Pieter zet zijn pc uit en kijkt nog lang naar het zwarte scherm. Susan was met hem naar huis gekomen en was niet meer weggegaan. Vijf jaar lang hadden ze een perfecte relatie, maar toen ging ze bij hem weg.

Wrijvend op z’n voorhoofd zegt Pieter teleurstellend tegen zichzelf: ‘Ik wilde huisje, boompje, beestje, en zij wilde leven, van alles genieten en de wereld ontdekken, ik was gewoon te oud voor haar.’ Een kleine glimlach komt op zijn gezicht als hij haar weer hoort zeggen: ‘Oud, welnee, zeven jaren maar!’

Pieter loopt naar buiten, start zijn motor en rijdt dan met een dubbel gevoel naar het parkeerterrein, waar hij nooit meer naar toe is gegaan, nadat het over was met Susan. Hij parkeert z’n motor en gaat op het stoepje ernaast zitten, denkend aan wat hij heeft bereikt in z’n leven. Hij was opnieuw getrouwd en vijf jaar later weer gescheiden, had wat losse relaties gehad, veel gewerkt en weinig van de wereld gezien.

Met een zucht sluit hij z’n ogen, zijn hoofd steunend op zijn gebogen knieën en roept haar naam.

‘Riep je mij?’ hoort Pieter ineens zachtjes zeggen. Langzaam richt hij zijn hoofd omhoog en kijkt naar de vrouw die hij nog geen uur geleden op z’n computer heeft gezien. Hij volgt haar met z’n ogen en als ze naast hem gaat zitten, kijkt hij haar verward aan. Zijn mond gaat open, maar de woorden haperen in zijn keel.

‘Hoi Pieter, hier ben ik dan, vandaag, precies dertig jaar geleden, zoals ik je het heb beloofd.’

‘Maar ben je mij dan niet vergeten, je reist toch de hele wereld over met je workshops, je zat toch ergens in Europa, las ik vanmiddag?’ zegt hij, van de hak op de tak springend.

‘Jou vergeten kan ik niet, want jouw liefde zit in mijn hart. Ik proef nog steeds jouw tranen op m’n lippen, toen ik ze kuste en van je weg ben gegaan. Ja, ik heb de hele wereld gezien, maar altijd was je bij me!’ Ze pakt een klein plastic mapje uit haar jaszak en opent dit. Stomverbaasd kijkt hij naar een foto van hun beiden met op de achterkant geschreven de datum en de tijd van vandaag. Dan staat hij op, opent het koffertje van zijn motor en haalt er zo’n zelfde mapje uit. Als hij zich omdraait en het mapje opent zegt hij: ‘Ik heb het nooit weggegooid, ik hoopte dat je onze afspraak, om elkaar te zien, nooit zou vergeten!
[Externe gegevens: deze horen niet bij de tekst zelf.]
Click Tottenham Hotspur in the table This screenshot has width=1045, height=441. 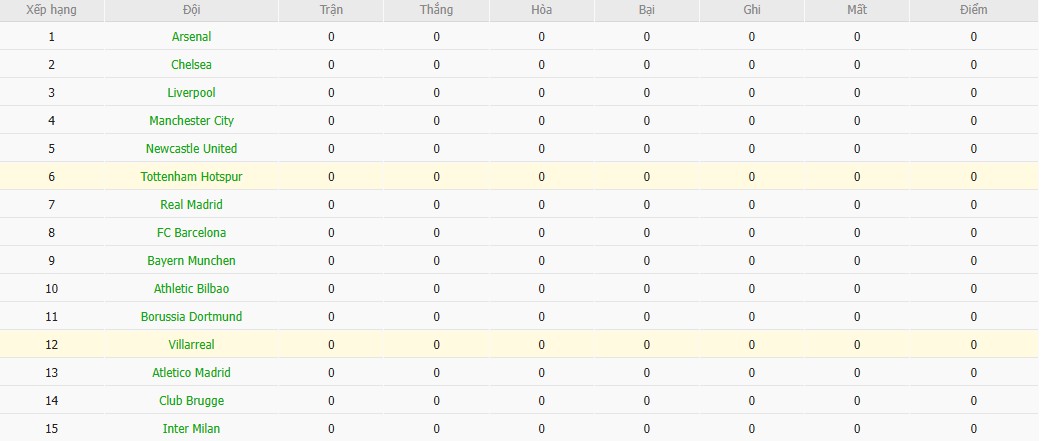[x=191, y=177]
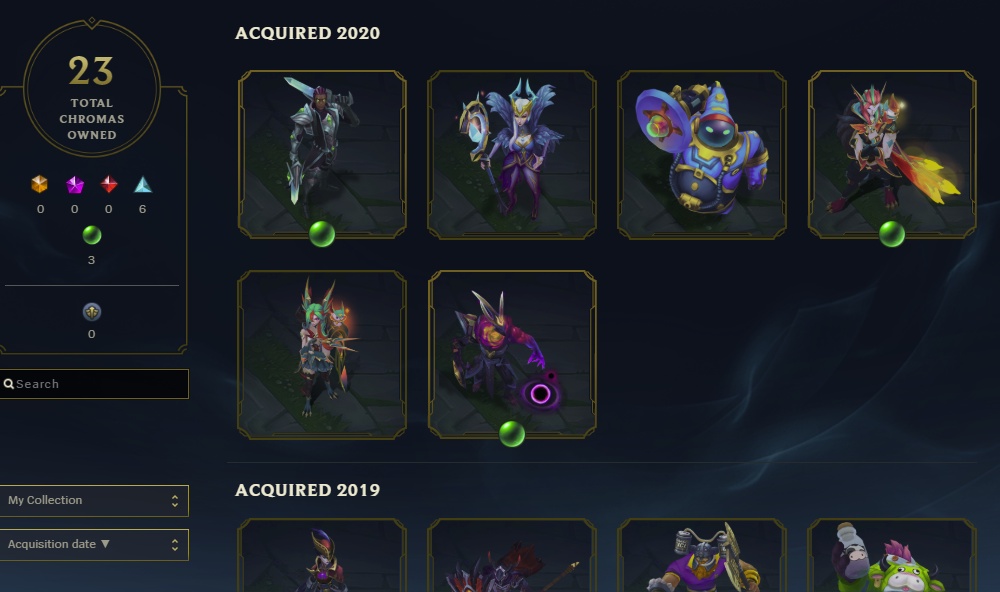1000x592 pixels.
Task: Open the viking with shield chroma in 2019
Action: 702,555
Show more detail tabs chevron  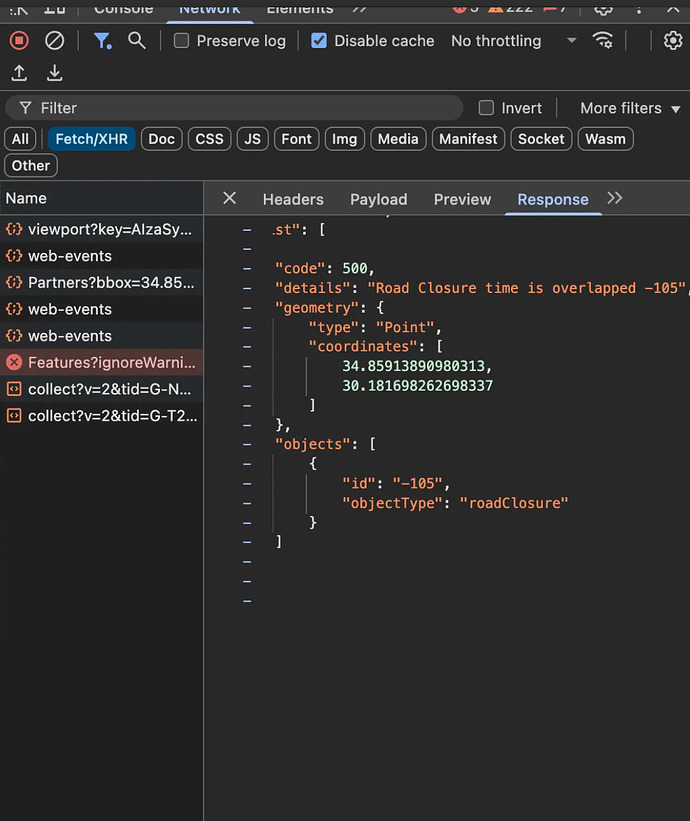click(615, 198)
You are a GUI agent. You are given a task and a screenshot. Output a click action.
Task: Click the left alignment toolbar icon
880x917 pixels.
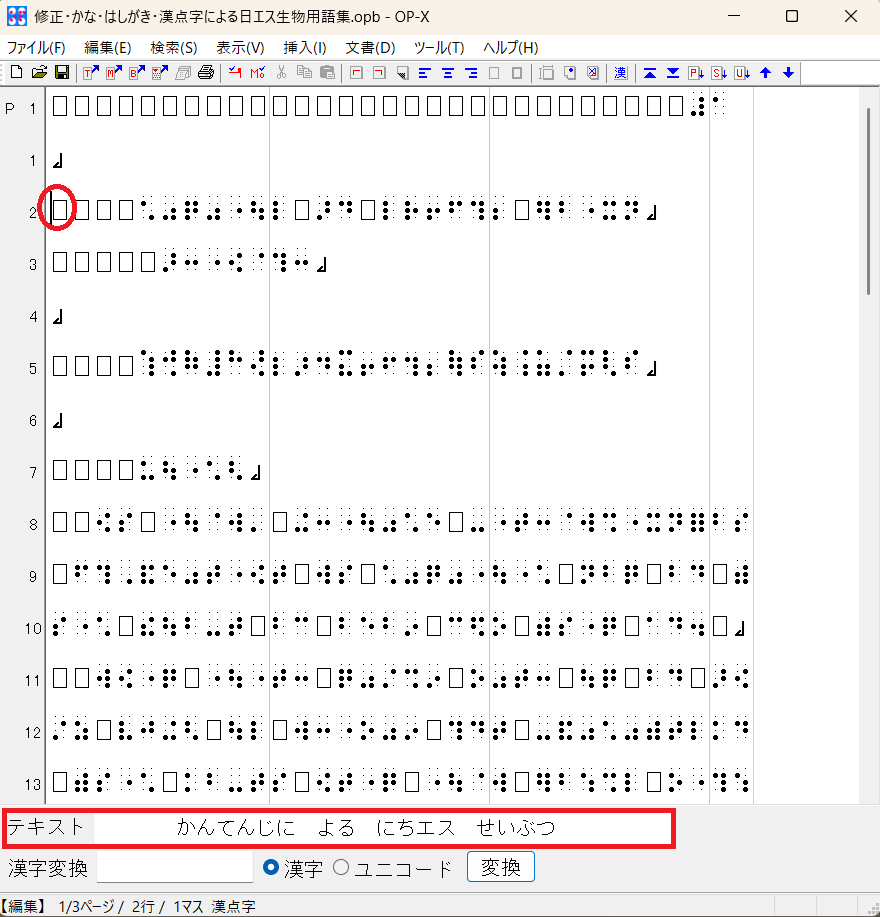coord(424,73)
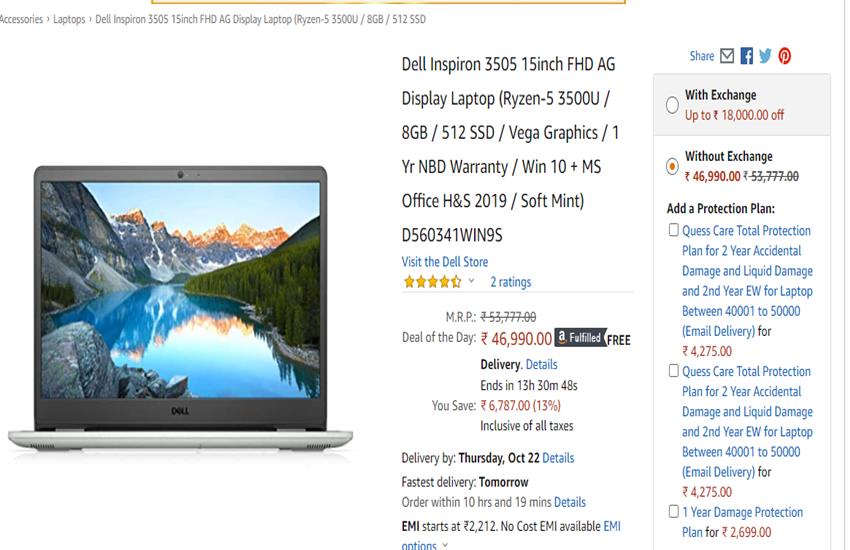This screenshot has height=550, width=850.
Task: Click the Amazon Fulfilled badge
Action: 580,338
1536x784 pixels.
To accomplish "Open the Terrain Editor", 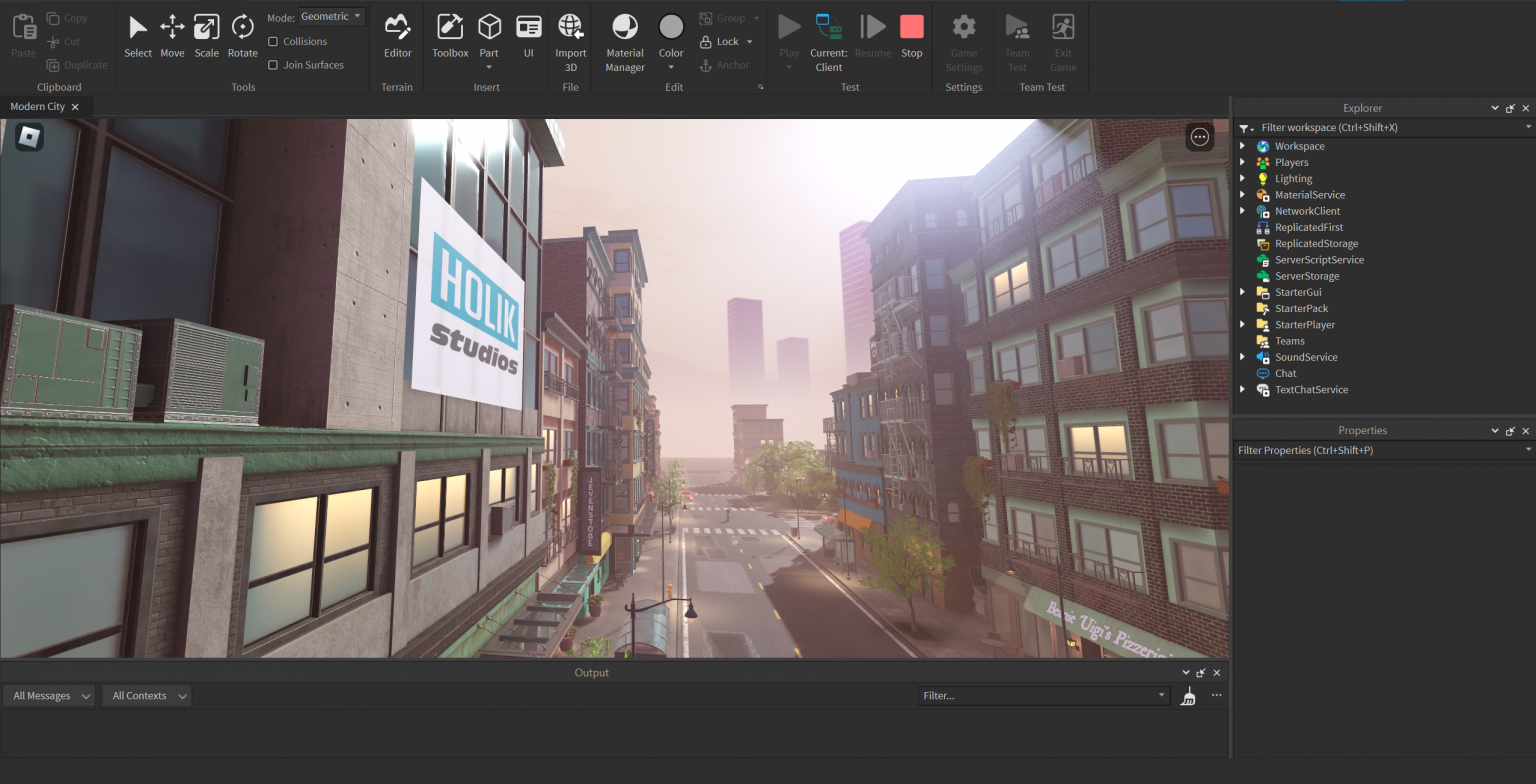I will click(397, 37).
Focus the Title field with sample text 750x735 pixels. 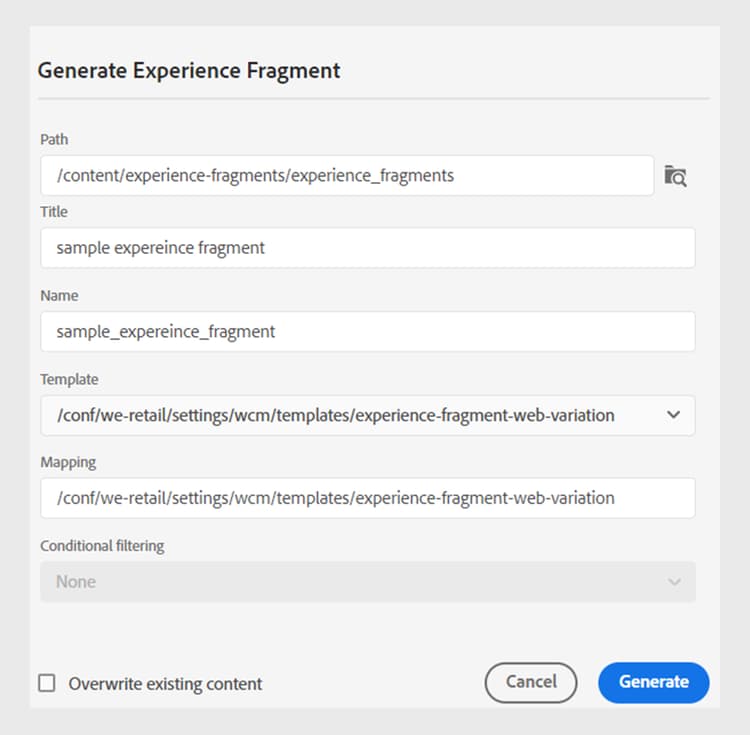[x=367, y=248]
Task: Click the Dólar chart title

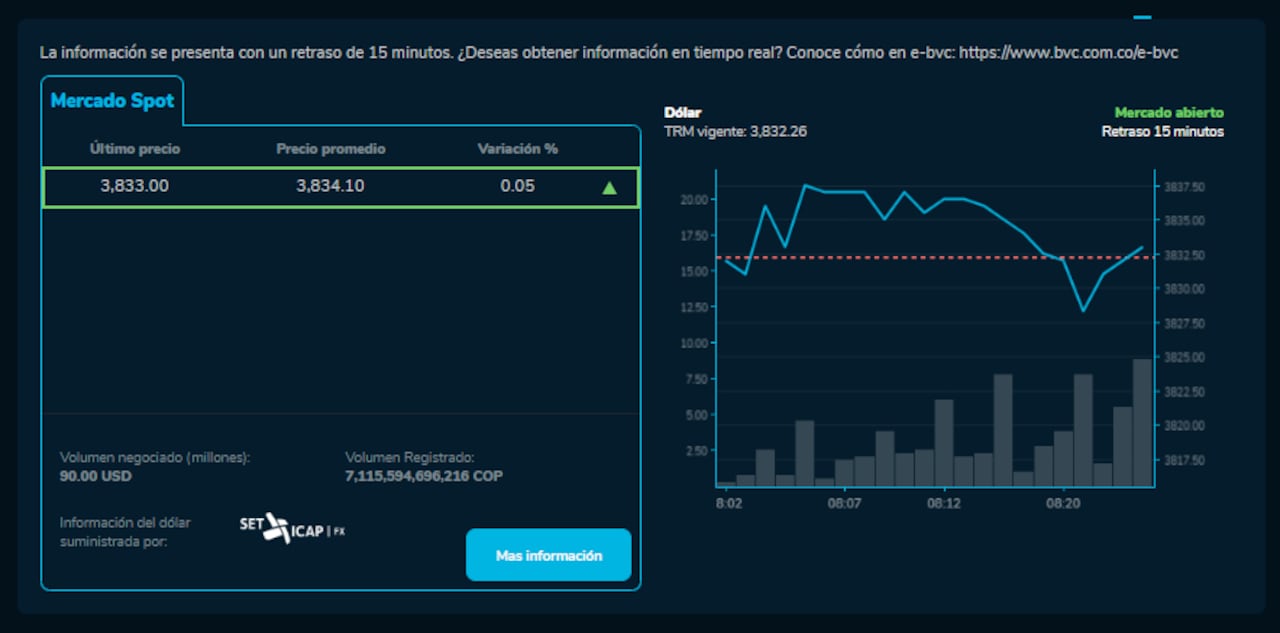Action: click(x=683, y=113)
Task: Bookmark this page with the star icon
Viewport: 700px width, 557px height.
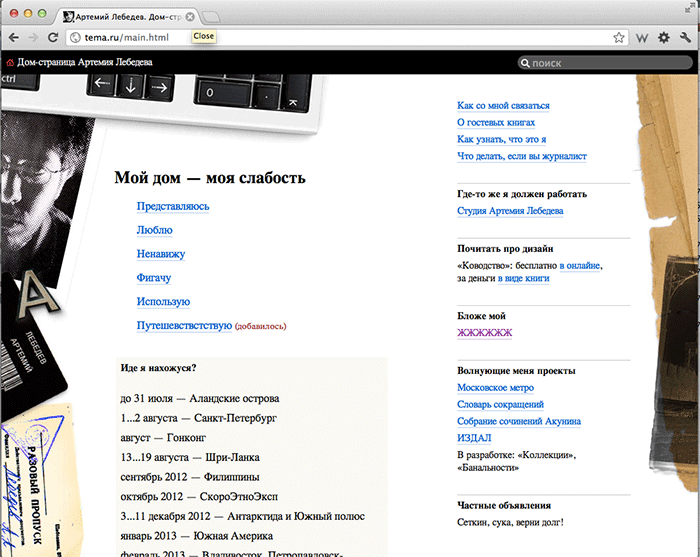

Ik weet zelfs nog wat je zei, “Als we elkaar over dertig jaar weer zien, en de vonk is er nog, dan zullen we samen heel oud met elkaar worden!”’ Ze kijken elkaar heel lang aan, dan gaat Susan nog dichter bij hem staan en zegt, terwijl haar tranen over haar wangen rollen: ‘Ik hou van je.’

‘Ik ook van jou,’ zegt Pieter, terwijl ook bij hem de ogen nat worden. Dan kust hij haar innig, waardoor hun tranen elkaar raken en samenvloeien in fluwelen druppels, die rozig gekleurd zijn, omdat achter hen de zon ondergaat.